BEGIN MATERIAL PROVIDED

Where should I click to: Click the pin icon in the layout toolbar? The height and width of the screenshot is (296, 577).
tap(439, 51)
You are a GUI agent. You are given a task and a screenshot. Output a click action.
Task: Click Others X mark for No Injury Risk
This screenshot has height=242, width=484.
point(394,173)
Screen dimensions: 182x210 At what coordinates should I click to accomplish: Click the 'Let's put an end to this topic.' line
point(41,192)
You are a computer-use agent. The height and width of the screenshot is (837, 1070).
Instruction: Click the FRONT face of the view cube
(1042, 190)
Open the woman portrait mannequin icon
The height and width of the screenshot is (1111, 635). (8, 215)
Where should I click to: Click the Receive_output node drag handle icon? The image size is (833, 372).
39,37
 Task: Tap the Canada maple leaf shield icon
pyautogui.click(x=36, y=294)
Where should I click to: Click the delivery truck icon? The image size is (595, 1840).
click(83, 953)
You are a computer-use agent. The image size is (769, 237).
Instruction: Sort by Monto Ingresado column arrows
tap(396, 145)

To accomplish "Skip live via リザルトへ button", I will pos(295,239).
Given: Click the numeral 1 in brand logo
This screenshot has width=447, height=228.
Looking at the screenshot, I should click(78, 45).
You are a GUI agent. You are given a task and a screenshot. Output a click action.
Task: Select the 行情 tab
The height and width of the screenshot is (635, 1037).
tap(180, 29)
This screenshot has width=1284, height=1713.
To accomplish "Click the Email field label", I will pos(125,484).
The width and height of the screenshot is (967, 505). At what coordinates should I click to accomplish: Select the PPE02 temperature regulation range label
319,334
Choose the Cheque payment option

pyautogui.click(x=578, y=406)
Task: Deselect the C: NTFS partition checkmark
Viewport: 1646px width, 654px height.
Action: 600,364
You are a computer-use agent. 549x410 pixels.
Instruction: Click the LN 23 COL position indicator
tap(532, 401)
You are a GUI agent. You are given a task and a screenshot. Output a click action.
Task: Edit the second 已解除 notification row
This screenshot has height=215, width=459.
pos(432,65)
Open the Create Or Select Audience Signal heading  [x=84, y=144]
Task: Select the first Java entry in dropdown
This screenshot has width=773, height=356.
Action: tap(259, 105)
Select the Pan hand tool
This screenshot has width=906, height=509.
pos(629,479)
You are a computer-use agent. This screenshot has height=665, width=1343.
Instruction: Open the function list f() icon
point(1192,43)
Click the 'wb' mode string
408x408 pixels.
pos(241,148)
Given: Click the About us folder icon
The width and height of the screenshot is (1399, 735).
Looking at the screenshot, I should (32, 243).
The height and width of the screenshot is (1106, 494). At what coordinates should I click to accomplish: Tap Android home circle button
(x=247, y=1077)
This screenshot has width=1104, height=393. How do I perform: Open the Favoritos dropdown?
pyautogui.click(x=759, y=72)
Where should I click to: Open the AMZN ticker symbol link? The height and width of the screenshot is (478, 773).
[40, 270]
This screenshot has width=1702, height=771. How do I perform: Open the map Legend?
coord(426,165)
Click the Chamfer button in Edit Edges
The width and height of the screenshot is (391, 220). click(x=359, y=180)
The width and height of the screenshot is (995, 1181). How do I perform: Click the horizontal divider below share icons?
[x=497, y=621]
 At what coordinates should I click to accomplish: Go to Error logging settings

END MATERIAL PROVIDED

**DIRECTIONS FOR THIS TASK**
Give back the entries exactly. Omit none of them.

**ANSWER TO THE EXERCISE**
Where should I click to: Click the pin icon in the layout toolbar? The height and width of the screenshot is (296, 577).
tap(439, 51)
You are a GUI agent. You are given a task and a screenshot. Output a click action.
Task: Click Others X mark for No Injury Risk
This screenshot has height=242, width=484.
point(394,173)
Screen dimensions: 182x210 At what coordinates should I click to accomplish: Click the 'Let's put an end to this topic.' line
point(41,192)
You are a computer-use agent. The height and width of the screenshot is (837, 1070).
Instruction: Click the FRONT face of the view cube
(1042, 190)
Open the woman portrait mannequin icon
The height and width of the screenshot is (1111, 635). (8, 215)
Where should I click to: Click the Receive_output node drag handle icon? The image size is (833, 372).
39,37
 Task: Tap the Canada maple leaf shield icon
pyautogui.click(x=36, y=294)
Where should I click to: Click the delivery truck icon? The image size is (595, 1840).
click(83, 953)
You are a computer-use agent. The image size is (769, 237).
Instruction: Sort by Monto Ingresado column arrows
tap(396, 145)

To accomplish "Skip live via リザルトへ button", I will pos(295,239).
Given: Click the numeral 1 in brand logo
This screenshot has width=447, height=228.
Looking at the screenshot, I should click(78, 45).
You are a GUI agent. You are given a task and a screenshot. Output a click action.
Task: Select the 行情 tab
The height and width of the screenshot is (635, 1037).
tap(180, 29)
This screenshot has width=1284, height=1713.
To accomplish "Click the Email field label", I will pos(125,484).
The width and height of the screenshot is (967, 505). At what coordinates should I click to accomplish: Select the PPE02 temperature regulation range label
319,334
Choose the Cheque payment option

pyautogui.click(x=578, y=406)
Task: Deselect the C: NTFS partition checkmark
Viewport: 1646px width, 654px height.
Action: 600,364
You are a computer-use agent. 549x410 pixels.
Instruction: Click the LN 23 COL position indicator
tap(532, 401)
You are a GUI agent. You are given a task and a screenshot. Output a click action.
Task: Edit the second 已解除 notification row
This screenshot has height=215, width=459.
pos(432,65)
Open the Create Or Select Audience Signal heading  [x=84, y=144]
Task: Select the first Java entry in dropdown
This screenshot has width=773, height=356.
Action: tap(259, 105)
Select the Pan hand tool
This screenshot has width=906, height=509.
pos(629,479)
You are a computer-use agent. This screenshot has height=665, width=1343.
Instruction: Open the function list f() icon
point(1192,43)
Click the 'wb' mode string
408x408 pixels.
pos(241,148)
Given: Click the About us folder icon
The width and height of the screenshot is (1399, 735).
Looking at the screenshot, I should (32, 243).
The height and width of the screenshot is (1106, 494). At what coordinates should I click to accomplish: Tap Android home circle button
(x=247, y=1077)
This screenshot has width=1104, height=393. How do I perform: Open the Favoritos dropdown?
pyautogui.click(x=759, y=72)
Where should I click to: Open the AMZN ticker symbol link? The height and width of the screenshot is (478, 773).
[40, 270]
This screenshot has width=1702, height=771. How do I perform: Open the map Legend?
coord(426,165)
Click the Chamfer button in Edit Edges
The width and height of the screenshot is (391, 220). click(x=359, y=180)
The width and height of the screenshot is (995, 1181). How do I perform: Click the horizontal divider below share icons?
[x=497, y=621]
 At what coordinates should I click to accomplish: Go to Error logging settings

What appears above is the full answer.